──────── SOURCE DATA ────────
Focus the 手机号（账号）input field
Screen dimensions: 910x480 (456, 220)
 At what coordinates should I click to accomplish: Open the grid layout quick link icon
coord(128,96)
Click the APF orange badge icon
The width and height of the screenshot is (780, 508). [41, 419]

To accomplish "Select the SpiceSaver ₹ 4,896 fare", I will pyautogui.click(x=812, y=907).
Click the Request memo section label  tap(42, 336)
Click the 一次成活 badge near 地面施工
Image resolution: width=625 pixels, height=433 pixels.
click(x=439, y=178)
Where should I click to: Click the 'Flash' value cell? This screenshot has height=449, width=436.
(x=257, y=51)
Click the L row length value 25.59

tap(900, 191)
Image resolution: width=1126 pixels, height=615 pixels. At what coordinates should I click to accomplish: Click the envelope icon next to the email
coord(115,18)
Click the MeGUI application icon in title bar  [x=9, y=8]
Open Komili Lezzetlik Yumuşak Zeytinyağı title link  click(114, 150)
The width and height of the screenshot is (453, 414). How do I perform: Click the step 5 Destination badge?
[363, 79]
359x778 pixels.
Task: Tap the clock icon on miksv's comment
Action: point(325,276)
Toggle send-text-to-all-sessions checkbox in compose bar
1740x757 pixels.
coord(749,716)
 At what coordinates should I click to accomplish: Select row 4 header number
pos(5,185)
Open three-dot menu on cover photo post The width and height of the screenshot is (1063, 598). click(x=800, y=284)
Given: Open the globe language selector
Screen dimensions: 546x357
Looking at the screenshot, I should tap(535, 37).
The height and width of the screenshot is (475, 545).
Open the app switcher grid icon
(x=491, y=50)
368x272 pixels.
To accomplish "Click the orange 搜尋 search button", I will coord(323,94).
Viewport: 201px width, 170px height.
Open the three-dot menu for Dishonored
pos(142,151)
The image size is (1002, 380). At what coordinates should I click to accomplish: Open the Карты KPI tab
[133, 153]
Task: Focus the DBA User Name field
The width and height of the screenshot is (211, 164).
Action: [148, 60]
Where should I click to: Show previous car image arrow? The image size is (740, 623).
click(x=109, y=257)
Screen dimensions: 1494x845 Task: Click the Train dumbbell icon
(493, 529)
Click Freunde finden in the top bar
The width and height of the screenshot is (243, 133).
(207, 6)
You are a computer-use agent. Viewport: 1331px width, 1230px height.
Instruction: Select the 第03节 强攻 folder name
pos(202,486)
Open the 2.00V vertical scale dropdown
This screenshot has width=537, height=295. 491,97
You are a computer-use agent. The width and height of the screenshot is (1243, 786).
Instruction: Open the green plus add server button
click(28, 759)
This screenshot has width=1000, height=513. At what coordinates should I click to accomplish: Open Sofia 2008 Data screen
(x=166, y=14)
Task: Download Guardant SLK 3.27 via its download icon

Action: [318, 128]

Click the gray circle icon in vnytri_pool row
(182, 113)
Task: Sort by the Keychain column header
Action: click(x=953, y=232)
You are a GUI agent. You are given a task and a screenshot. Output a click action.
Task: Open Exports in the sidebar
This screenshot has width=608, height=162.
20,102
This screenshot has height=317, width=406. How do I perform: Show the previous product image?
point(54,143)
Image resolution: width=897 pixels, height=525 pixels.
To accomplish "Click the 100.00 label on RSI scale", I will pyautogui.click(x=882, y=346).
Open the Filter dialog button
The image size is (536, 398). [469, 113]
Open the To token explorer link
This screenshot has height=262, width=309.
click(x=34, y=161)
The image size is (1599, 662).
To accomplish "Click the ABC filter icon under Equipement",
────────
_YOUR GOAL:_ Among the entries above, count every line containing the string "will". Your reply must be that number alone.

_ANSWER SECTION:_ 3